What are the new rules for Romanian companies starting 2018?

New rules for companies and individuals will enter into force from January 1, 2018. Local news agency Mediafax has compiled the most important changes that will impact local businesses and employees next year, according to Romania-Insider.com.

The split VAT system will enter into force for insolvent companies and firms with debts to the state budget. This will complicate the relationships between the firms that apply it and those that don’t apply it.
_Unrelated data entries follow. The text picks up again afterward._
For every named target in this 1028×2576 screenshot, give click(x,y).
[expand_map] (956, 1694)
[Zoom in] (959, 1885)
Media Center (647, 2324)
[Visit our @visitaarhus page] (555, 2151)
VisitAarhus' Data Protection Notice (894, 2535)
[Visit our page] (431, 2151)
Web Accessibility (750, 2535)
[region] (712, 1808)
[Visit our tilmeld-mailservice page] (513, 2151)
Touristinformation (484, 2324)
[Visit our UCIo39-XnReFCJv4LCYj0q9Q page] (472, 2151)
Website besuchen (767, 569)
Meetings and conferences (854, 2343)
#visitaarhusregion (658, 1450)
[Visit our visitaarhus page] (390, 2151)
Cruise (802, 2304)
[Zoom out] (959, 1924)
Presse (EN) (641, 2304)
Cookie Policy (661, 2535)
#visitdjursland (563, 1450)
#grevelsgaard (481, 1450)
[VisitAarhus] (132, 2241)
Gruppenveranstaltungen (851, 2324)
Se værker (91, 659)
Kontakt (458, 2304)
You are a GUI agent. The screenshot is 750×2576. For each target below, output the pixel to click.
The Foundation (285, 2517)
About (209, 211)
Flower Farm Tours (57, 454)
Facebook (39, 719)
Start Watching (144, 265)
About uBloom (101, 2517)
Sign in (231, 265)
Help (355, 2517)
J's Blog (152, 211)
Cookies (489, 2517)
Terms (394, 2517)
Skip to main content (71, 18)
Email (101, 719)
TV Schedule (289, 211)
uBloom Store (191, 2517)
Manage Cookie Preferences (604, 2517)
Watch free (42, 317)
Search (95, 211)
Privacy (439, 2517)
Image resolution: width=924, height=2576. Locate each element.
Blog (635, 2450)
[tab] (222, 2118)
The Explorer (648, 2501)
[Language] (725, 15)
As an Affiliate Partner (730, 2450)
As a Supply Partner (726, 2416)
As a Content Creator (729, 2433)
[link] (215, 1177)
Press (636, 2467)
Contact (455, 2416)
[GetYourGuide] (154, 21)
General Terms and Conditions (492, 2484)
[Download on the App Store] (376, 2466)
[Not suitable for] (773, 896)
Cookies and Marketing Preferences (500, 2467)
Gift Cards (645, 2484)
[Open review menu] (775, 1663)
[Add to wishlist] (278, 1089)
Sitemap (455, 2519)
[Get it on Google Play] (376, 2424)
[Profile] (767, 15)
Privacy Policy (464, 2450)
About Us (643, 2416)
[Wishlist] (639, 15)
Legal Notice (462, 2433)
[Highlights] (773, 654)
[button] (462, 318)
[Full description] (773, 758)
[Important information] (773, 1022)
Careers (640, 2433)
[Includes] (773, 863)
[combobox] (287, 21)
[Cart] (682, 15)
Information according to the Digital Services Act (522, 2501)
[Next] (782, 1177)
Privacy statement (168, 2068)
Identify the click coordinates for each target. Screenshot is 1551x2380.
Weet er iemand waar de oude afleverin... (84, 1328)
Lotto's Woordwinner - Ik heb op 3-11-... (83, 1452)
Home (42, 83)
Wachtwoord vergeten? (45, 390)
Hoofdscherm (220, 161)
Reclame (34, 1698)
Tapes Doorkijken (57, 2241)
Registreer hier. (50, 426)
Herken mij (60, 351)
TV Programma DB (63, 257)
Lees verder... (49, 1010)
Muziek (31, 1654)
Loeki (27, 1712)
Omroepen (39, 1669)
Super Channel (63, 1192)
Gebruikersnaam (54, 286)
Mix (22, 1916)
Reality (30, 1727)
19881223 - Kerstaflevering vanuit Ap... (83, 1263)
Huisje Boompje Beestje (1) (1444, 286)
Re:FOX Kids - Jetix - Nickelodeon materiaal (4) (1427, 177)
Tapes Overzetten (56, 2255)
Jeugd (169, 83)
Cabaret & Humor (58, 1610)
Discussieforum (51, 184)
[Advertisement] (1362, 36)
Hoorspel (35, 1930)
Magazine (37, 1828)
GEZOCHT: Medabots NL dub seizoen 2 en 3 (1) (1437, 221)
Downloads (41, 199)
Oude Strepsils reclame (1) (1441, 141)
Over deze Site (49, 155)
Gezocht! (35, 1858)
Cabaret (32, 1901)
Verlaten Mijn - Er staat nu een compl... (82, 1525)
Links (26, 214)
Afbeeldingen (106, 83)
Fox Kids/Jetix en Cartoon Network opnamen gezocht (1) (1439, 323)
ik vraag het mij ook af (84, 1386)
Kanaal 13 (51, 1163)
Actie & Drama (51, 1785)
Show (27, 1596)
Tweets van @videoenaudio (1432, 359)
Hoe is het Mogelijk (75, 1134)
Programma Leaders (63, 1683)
The social contributions will be fully transferred to employees, but the employers will still be responsible for paying the money to the state budget. Companies should increase the employees’ gross salaries by at least 20% so that their net salaries remain the same. Some companies will grant the 20% difference in the form of bonuses until the transfer of social contributions is clear from a legal point of view.

Employers’ failure to pay the social contributions will be sanctioned with prison between one year and six years from January 1, next year.

People who earn incomes from dividends, interest, other sources or independent activities will need to pay a 10% contribution for the health insurance. They were previously exempt from paying this contribution. People who have full-time jobs and also earns dividends will have to pay the contribution to health insurance both as an employee and for the dividend income.

The income tax will drop from 16% to 10% for all the taxable income, except for the dividend income, for which the income tax amounts to 5%.

The revenue threshold of a micro enterprise will be EUR 1 million, from January 1, 2018. The tax rate for a micro enterprise, with one full-time employee, amounts to 1%, whereas the tax rate for micro enterprises with no employees reaches 3%.

Romanians who leave the country for more than six months will be fined if they don’t notify the Tax Agency. They need to fill in and submit a residency form. The fine for failing to submit this form in due time will range between RON 50-100 (EUR 11-22).

The minimum gross salary will increase from RON 1,450 (EUR 311) to RON 1,900 (EUR 407). However, this will not translate into a significant growth in the net wage, because employees will need to pay higher social contributions.

The contribution to the mandatory private pension system will drop from 5.1% to 3.75% of the gross wage from January 1, 2018.

The guarantee ceiling for the First House program will drop from RON 2.67 billion (EUR 573 million) to RON 2 billion (EUR 429 million).